## Set exercise
Copy the rows exactly, from the line containing "The height and width of the screenshot is (480, 640)." through the last line of the rows, with both ends included.

--- START Source data ---

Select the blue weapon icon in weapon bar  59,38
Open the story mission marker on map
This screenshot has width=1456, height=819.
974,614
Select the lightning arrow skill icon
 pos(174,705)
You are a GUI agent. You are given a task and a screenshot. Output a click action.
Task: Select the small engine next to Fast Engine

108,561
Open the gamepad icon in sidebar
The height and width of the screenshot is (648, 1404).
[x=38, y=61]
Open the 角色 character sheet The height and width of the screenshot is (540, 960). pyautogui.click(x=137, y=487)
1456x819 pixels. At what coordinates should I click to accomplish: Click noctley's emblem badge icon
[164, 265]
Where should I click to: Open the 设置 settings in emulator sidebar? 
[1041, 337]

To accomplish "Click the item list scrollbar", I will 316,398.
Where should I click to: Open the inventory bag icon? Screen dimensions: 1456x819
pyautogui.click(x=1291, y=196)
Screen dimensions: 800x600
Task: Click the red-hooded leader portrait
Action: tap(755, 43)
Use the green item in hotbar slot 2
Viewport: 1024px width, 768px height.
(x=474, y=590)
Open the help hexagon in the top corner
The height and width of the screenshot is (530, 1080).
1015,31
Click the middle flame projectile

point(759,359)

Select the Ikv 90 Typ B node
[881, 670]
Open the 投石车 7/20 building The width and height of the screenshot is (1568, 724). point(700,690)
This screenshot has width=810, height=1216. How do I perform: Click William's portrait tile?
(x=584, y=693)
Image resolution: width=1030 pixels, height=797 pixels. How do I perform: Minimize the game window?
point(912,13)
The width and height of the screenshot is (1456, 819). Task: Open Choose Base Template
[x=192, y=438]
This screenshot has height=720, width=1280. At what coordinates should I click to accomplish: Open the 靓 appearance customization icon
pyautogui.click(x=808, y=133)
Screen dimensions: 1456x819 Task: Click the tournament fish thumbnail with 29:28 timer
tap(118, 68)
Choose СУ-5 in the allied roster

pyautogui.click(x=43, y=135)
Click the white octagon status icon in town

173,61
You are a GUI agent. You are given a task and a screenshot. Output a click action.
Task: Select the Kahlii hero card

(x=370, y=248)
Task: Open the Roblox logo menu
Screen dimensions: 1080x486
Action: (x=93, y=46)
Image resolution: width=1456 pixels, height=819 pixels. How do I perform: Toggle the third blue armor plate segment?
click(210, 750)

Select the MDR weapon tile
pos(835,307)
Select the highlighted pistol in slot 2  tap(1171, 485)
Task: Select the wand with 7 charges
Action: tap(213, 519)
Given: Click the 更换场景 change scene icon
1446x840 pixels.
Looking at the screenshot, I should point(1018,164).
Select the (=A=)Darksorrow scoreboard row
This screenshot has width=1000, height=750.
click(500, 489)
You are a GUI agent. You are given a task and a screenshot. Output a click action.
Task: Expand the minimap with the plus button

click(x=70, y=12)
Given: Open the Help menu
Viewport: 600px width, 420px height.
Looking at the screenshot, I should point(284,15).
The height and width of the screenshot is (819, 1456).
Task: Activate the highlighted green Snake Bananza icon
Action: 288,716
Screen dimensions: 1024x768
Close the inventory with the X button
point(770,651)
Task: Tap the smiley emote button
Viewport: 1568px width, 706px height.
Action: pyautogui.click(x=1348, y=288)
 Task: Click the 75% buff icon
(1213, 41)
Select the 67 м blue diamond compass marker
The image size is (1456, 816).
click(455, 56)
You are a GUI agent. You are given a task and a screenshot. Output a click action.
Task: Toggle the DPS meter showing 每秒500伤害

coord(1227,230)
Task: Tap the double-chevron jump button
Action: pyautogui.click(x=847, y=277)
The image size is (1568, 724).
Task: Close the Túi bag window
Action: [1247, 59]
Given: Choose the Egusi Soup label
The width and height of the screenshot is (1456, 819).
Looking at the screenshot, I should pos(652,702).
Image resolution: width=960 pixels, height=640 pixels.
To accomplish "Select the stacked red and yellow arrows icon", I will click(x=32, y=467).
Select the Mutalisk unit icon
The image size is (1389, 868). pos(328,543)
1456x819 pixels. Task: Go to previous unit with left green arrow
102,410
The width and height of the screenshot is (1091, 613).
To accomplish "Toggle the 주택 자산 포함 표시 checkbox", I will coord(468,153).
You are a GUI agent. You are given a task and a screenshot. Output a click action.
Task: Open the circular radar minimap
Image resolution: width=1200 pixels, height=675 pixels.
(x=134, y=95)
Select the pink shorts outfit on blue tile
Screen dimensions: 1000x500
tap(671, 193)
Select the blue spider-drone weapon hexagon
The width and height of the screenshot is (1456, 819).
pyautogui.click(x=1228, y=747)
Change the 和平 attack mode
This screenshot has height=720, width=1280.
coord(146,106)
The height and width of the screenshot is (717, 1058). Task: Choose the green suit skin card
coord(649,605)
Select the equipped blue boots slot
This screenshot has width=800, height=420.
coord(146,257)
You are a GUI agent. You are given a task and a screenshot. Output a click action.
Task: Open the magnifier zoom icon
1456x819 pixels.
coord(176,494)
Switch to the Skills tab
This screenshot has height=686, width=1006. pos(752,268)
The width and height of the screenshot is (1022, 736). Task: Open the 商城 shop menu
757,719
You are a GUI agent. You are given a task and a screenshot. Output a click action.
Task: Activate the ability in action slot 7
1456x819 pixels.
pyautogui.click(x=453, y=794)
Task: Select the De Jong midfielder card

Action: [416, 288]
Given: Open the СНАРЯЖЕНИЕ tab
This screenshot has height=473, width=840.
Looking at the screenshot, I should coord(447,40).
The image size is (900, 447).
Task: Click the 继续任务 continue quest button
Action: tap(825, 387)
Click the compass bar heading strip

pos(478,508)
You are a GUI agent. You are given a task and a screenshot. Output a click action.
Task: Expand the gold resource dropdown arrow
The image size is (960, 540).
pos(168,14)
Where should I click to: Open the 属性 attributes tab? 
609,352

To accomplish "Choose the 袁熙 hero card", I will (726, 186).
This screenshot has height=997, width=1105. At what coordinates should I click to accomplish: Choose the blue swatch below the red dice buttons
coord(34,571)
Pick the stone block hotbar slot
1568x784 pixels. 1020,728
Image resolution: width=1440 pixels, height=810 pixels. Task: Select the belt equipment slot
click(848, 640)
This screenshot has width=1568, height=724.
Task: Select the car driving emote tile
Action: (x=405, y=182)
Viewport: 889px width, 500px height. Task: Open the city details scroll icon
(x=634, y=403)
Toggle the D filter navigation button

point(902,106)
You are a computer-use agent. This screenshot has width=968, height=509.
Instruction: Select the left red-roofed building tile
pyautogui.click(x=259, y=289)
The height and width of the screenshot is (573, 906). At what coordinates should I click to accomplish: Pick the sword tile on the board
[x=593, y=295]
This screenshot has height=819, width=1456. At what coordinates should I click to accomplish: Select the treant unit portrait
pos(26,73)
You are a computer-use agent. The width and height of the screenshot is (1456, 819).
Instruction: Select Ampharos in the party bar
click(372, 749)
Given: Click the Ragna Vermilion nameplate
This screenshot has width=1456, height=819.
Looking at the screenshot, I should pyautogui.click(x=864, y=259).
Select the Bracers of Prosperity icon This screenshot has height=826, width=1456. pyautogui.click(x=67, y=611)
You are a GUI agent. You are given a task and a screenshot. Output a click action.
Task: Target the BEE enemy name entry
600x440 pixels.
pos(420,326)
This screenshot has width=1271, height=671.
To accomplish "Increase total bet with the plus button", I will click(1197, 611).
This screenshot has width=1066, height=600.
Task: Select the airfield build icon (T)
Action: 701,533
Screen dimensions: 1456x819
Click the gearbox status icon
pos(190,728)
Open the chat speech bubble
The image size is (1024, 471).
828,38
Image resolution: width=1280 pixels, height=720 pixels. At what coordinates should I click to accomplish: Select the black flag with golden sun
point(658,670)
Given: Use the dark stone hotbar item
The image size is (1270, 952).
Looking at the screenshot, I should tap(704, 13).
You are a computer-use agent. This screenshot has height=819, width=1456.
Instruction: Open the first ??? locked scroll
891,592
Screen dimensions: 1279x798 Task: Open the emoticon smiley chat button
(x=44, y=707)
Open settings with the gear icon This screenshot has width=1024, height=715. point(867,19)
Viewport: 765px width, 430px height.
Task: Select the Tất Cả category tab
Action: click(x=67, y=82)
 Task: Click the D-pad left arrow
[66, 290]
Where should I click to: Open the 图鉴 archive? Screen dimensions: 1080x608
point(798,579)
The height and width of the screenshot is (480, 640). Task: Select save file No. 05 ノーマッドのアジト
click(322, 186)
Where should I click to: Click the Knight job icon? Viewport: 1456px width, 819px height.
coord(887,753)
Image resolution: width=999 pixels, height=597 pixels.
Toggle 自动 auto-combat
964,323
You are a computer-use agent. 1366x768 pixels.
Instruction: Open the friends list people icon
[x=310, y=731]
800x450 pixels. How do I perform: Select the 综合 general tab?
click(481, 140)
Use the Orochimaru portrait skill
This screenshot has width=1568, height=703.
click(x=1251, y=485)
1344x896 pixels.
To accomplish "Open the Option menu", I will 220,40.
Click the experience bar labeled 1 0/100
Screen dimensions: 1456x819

--- END Source data ---

## Reply to the exercise
The height and width of the screenshot is (480, 640). Task: Select save file No. 05 ノーマッドのアジト
click(322, 186)
Where should I click to: Click the Knight job icon? Viewport: 1456px width, 819px height.
coord(887,753)
Image resolution: width=999 pixels, height=597 pixels.
Toggle 自动 auto-combat
964,323
You are a computer-use agent. 1366x768 pixels.
Instruction: Open the friends list people icon
[x=310, y=731]
800x450 pixels. How do I perform: Select the 综合 general tab?
click(481, 140)
Use the Orochimaru portrait skill
This screenshot has width=1568, height=703.
click(x=1251, y=485)
1344x896 pixels.
To accomplish "Open the Option menu", I will 220,40.
Click the experience bar labeled 1 0/100
Screen dimensions: 1456x819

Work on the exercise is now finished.